A Look Back on 5 Decades

Tomorrow I’ll be 50-something, a little over half way to 60 … did you hear a “yikes”? So I thought I would take a look at my technology use over those years.

Decade 1 – 50’s

We had a black-and-white TV and I was the remote control – my dad would call me and have me change the channel for him … ah, the 50’s parents

I got my first computer when I was about 9 – the Thinkatron and here’s the one I bought on eBay earlier this year:

Thinkatron

I was a playground rat all through elementary school so my main technology had to do with sports equipment.

Decade 2 – 60’s

Pencils, paper, chalk … the normal 20th century educational technologies … oh, don’t forget film strips … click.

I worked for my Mom in her office and learned how to run a billing machine that looked like a typewriter on steroids – the roller was about 3 feet long and I had to warn people before hitting return … it slid out into the aisle!

My first car and power steering – family hand-me-down! Later I drove my Mom’s 68 Buick Skylark Grand Sport … now that was technology … convertible too.

buick.jpg

My first new car had a regular am radio; my Christmas present in ’69 was an 8-track player … too cool.

Decade 3 – 70’s

I started my teaching career teaching English & Yearbook, and coaching volleyball, softball, and basketball at Needles High School – I made good use of movies from the district office. Of course, I had a student help me thread the machine. I bought a VW Rabbit and installed my own cassette player with a toggle switch for the radio/player.

_WHAT YOU NEED TO DO_
a) Answer each question from the five-decades post.
(i) What was the name of the computer the writer got at about age 9?
(ii) What did the writer receive as a Christmas present in '69?
(iii) At which high school did the writer start teaching?
b) Return the stretch of the five-decades post from "We had a black-and-white" through "with sports equipment.", copied word for word.
c) Decide whether each statement agrees with the five-decades post. Answer yes or no for each, and quote the words of the post that settle it.
(i) The roller on the billing machine was about 3 feet long.
(ii) The writer's first car was bought new.
(iii) The writer threaded the movie machine without any help.
The entries that follow have no connection to the five-decades post.

_EXCERPTED RECORDS_
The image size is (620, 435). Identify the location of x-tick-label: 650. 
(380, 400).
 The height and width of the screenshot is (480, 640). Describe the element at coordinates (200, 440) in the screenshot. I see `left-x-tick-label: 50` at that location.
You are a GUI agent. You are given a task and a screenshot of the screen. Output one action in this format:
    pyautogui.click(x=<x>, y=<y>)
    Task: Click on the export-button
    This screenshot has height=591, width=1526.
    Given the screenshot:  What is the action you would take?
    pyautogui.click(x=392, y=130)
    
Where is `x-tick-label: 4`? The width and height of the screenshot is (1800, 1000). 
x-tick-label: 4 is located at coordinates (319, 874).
---
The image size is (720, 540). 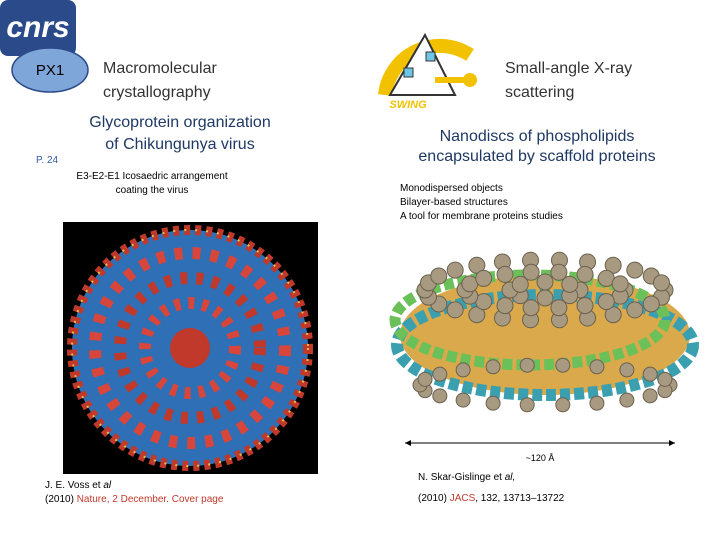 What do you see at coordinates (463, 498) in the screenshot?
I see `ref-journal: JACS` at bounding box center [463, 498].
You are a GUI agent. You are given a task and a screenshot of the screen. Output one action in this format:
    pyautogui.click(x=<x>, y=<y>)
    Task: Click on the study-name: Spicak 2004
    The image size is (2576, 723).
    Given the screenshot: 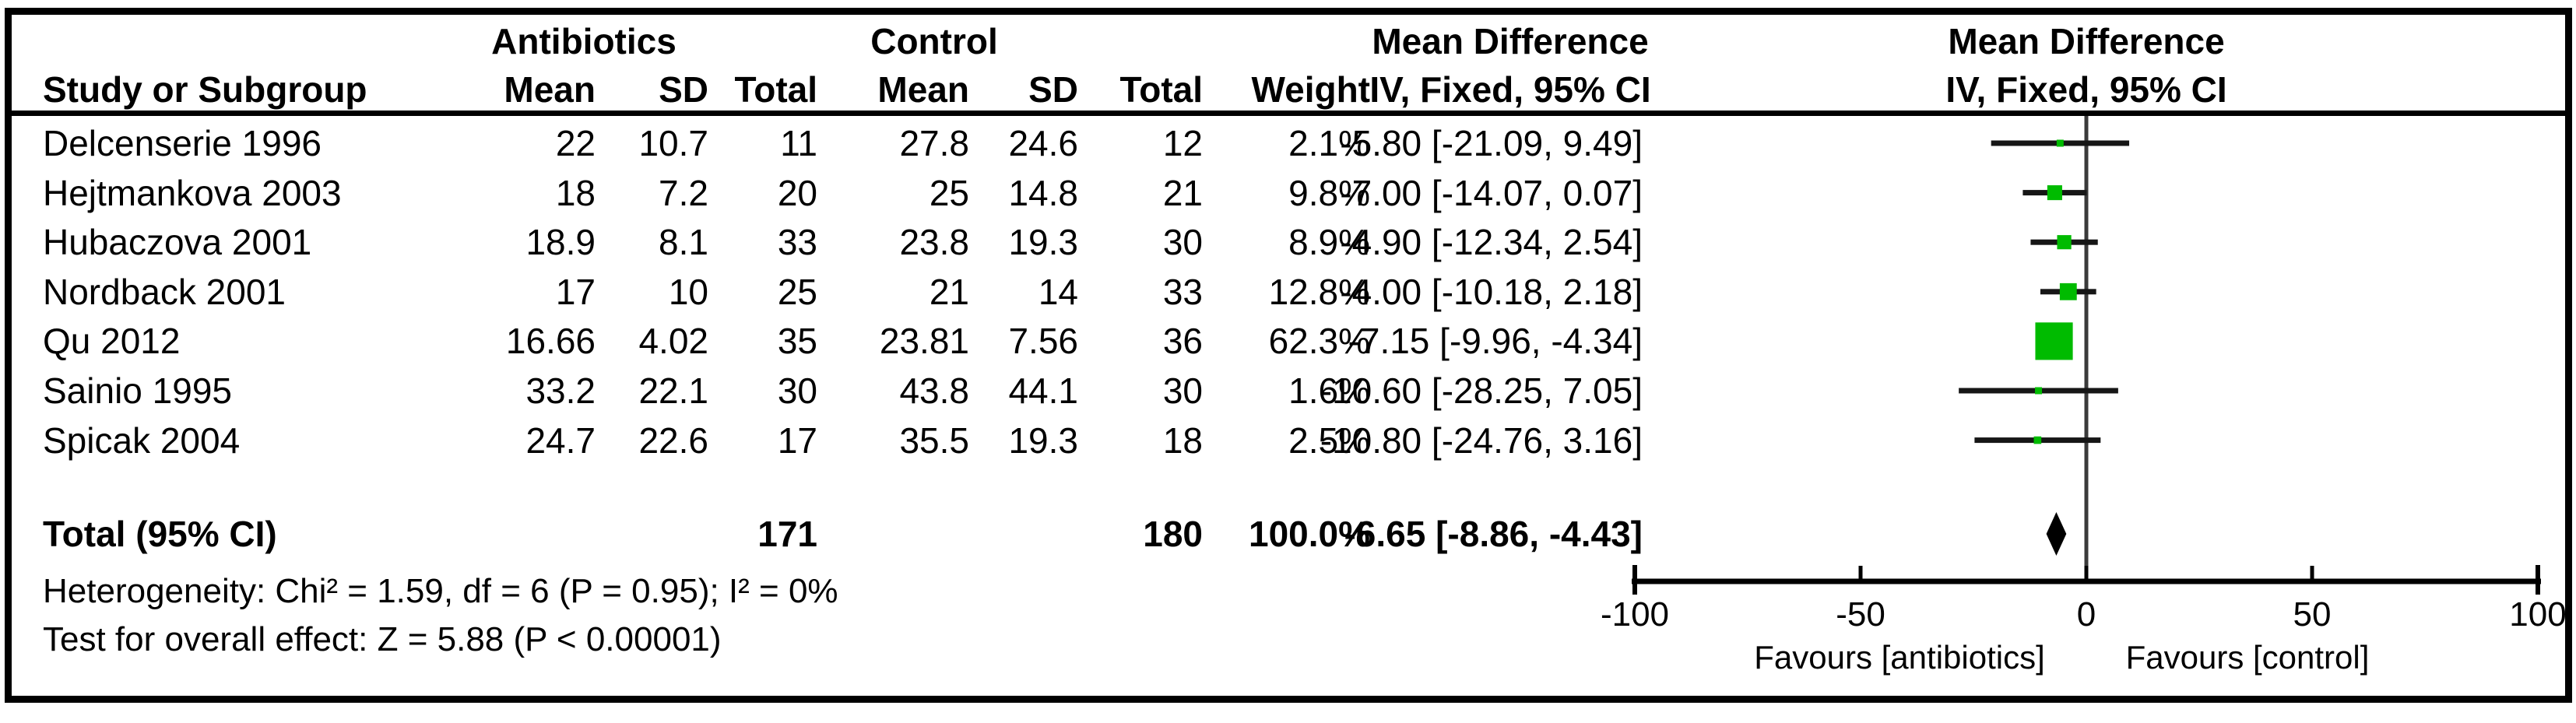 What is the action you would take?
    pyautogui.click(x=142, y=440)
...
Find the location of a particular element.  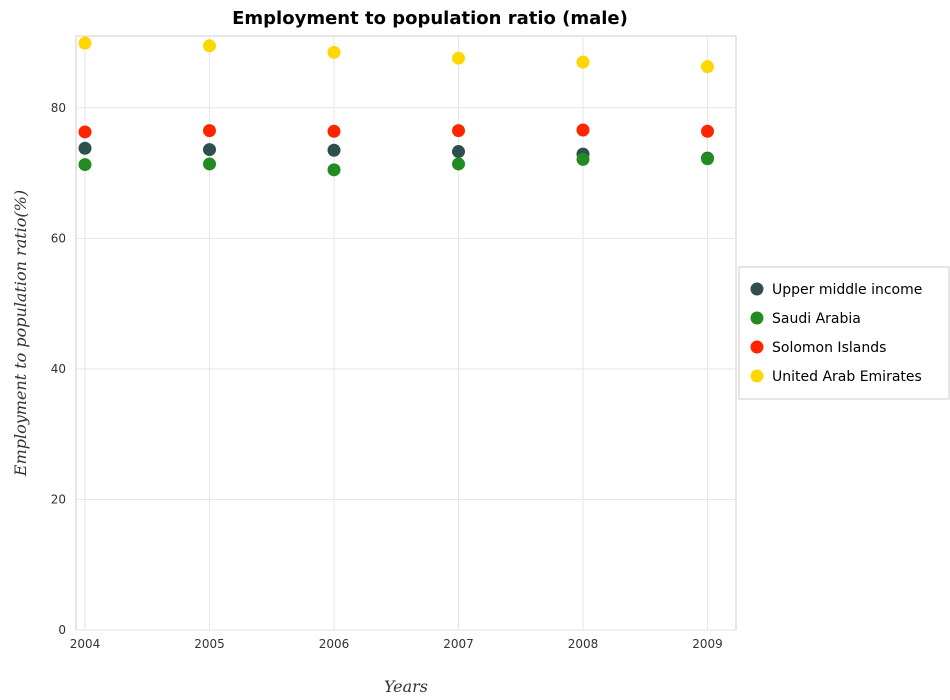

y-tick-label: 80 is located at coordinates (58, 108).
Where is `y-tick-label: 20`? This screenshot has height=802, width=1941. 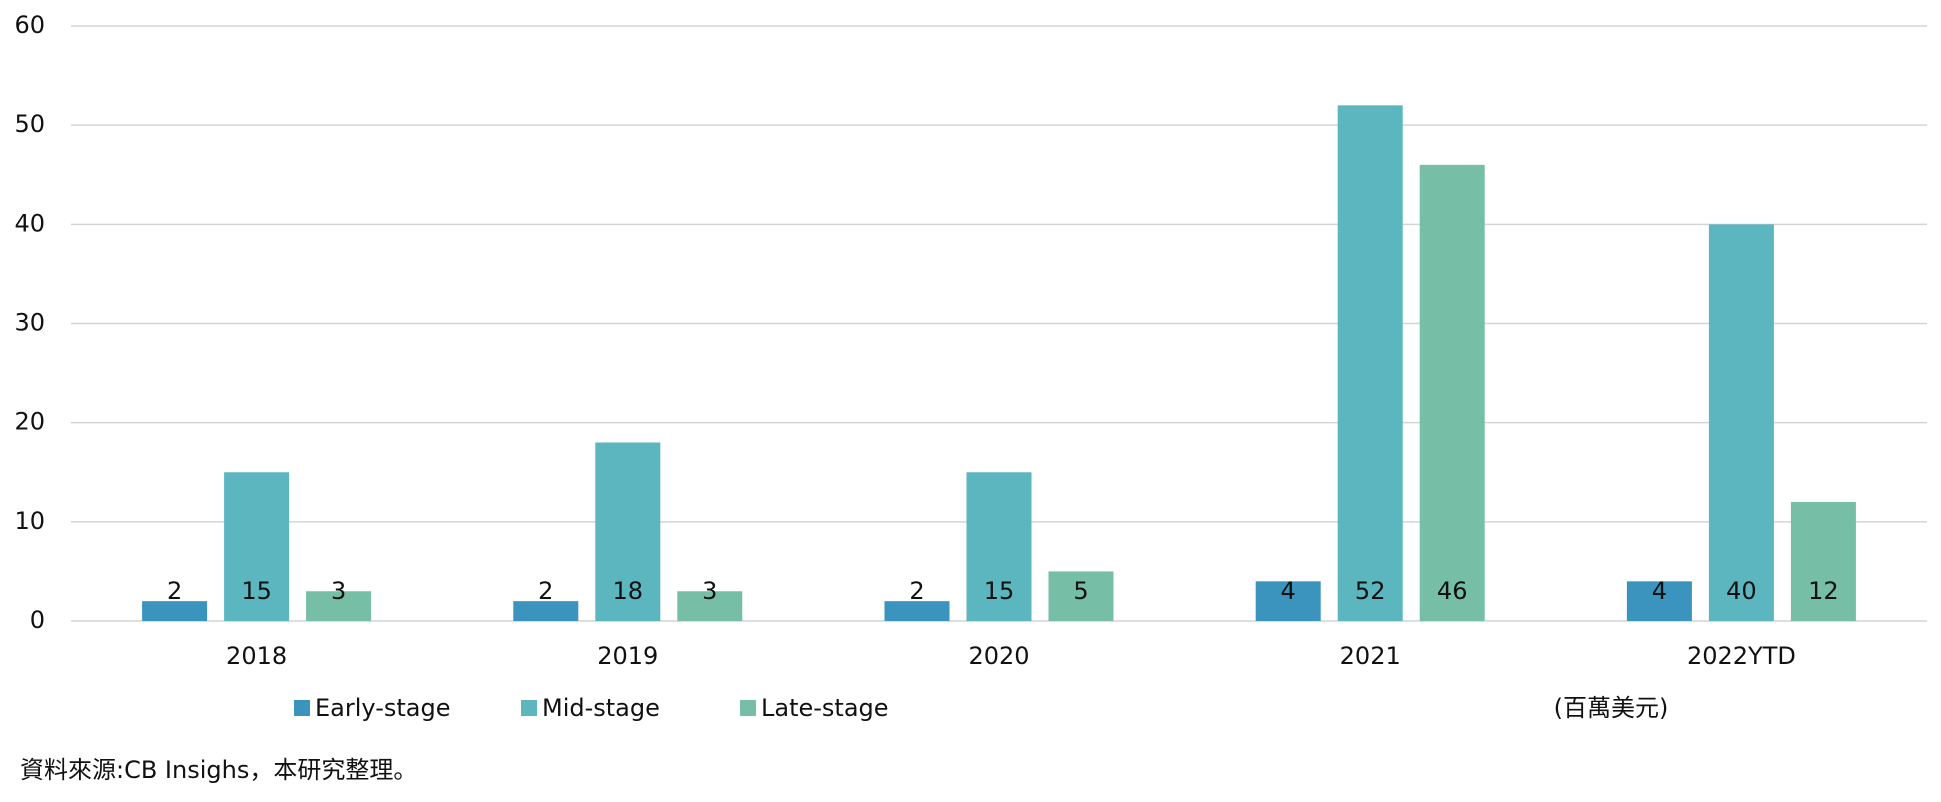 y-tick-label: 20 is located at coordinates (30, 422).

_ANSWER LIST_
a)
(i) The Thinkatron
(ii) An 8-track player
(iii) Needles High School

b)
We had a black-and-white TV and I was the remote control – my dad would call me and have me change the channel for him … ah, the 50’s parents

I got my first computer when I was about 9 – the Thinkatron and here’s the one I bought on eBay earlier this year:

Thinkatron

I was a playground rat all through elementary school so my main technology had to do with sports equipment.

c)
(i) Yes: "the roller was about 3 feet long"
(ii) No: "My first car and power steering – family hand-me-down!"
(iii) No: "Of course, I had a student help me thread the machine."